2011 West Bengal Legislative Assembly election: Bishnupur
| Party |  | Candidate | Votes | % | ±% |
|---|---|---|---|---|---|
|  | AITC | Dilip Mondal | 95,912 | 53.92 |  |
|  | CPI(M) | Bibhuti Bhushan Sarkar | 70,862 | 39.83 |  |
|  | BJP | Shekhar Naskar | 5,745 | 3.23 |  |
|  | Independent | Prabhat Kiran Mondal | 3,636 | 2.04 |  |
|  | PDS | Gopinath Naskar | 1,735 | 0.98 |  |
| Majority |  |  | 25,050 | 14.09 |  |
| Turnout |  |  | 1,77,890 | 84.47 |  |
|  | AITC win (new seat) |  |  |  |  |

===Legislative Assembly Elections 1977-2006===
From 1977 to 2006, Bishnupur Assembly constituency had two seats.
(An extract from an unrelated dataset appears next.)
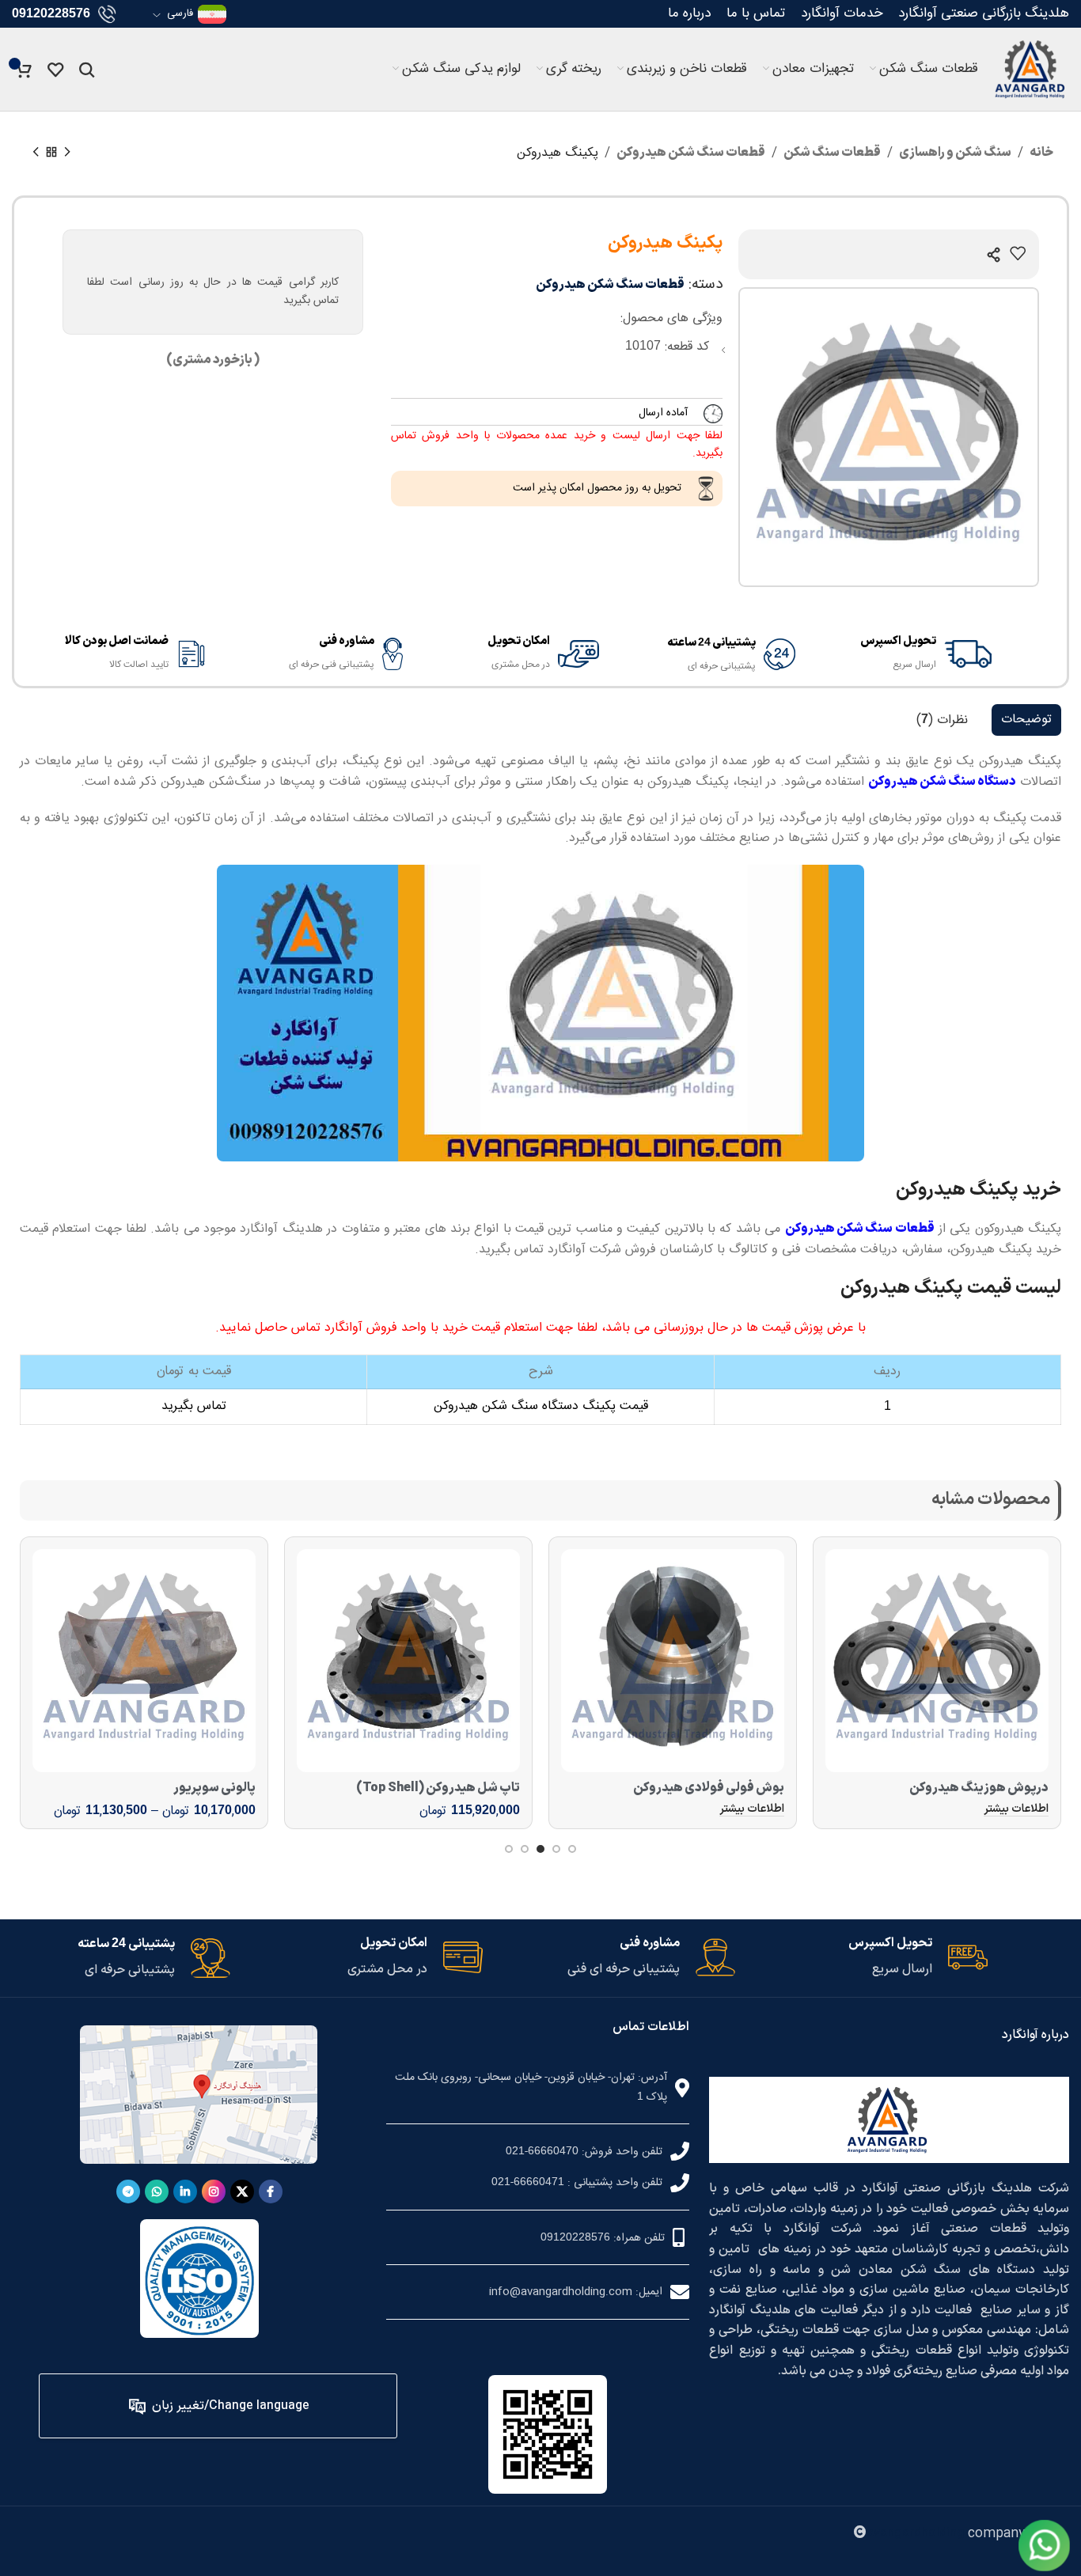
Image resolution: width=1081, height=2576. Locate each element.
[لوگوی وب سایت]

In 2006, Bibhuti Bhusan Sarkar of CPI(M) won the Bishnupur Purba seat defeating his nearest rival Dilip Mondal of AITC and Rathin Sarkar of CPI(M) won the Bishnupur Paschim seat defeating his nearest rival Madan Mitra of AITC. Dilip Mondal of AITC won the Bishnupur Purba seat defeating Ananda Kumar Biswas of CPI(M) and Subrata Bakshi of AITC won the Bishnupur Paschim seat defeating Rathin Sarkar of CPI(M) in 2001. Ananda Kumar Biswas of CPI(M) won the Bishnupur Purba seat defeating Mahadeb Naskar of INC and Sankar Saran Naskar of CPI(M) won the Bishnupur Paschim seat defeating Aruna Ghosh Dastidar of INC in 1996. In 1991 and 1987, Sundar Naskar of CPI(M) won the Bishnupur Purba seat defeating Ram Krishna Bar and Ardhendu Sekhar Naskar, both of INC, respectively, and Kashi Nath Adak of CPI(M) won the Bishnupur Paschim seat defeating Aruna Ghosh Dastidar and Shaik Moquebul Haque, both of INC, respectively. In 1982 and 1977, Sundar Naskar of CPI(M) won the Bishnupur Purba seat defeating Mahadeb Naskar and Ram Krishna Bar, both of INC, respectively, and Provash Chandra Roy of CPI(M) won the Bishnupur Paschim seat defeating Niranjan Ghosh and Moaue Haque Shaik, both of INC, respectively.

===Legislative Assembly Elections 1952-1972===
From 1962 to 1972, Bishnupur Assembly constituency had two seats. In 1972 and 1971, Ram Krishna Bar of INC won the Bishnupur Purba seat and Provash Chandra Roy of CPI(M) won the Bishnupur Paschim seat. In 1969 and 1967, Sundar Kumar Naskar of CPI(M) won the Bishnupur Purba seat and Provash Chandra Roy of CPI(M) won the Bishnupur Paschim seat. In 1962, Santilata Mondal of INC won the Bishnupur Purba seat and Jugal Chandra Santra of INC won the Bishnupur Paschim seat. In 1957 and 1952, Bishnupur Assembly constituency had joint seats. In 1957, Provash Chandra Roy and Rabindranath Roy, both of CPI, won. In 1952, Basanta Kumar Mal of INC and Provash Chandra Roy of CPI, won.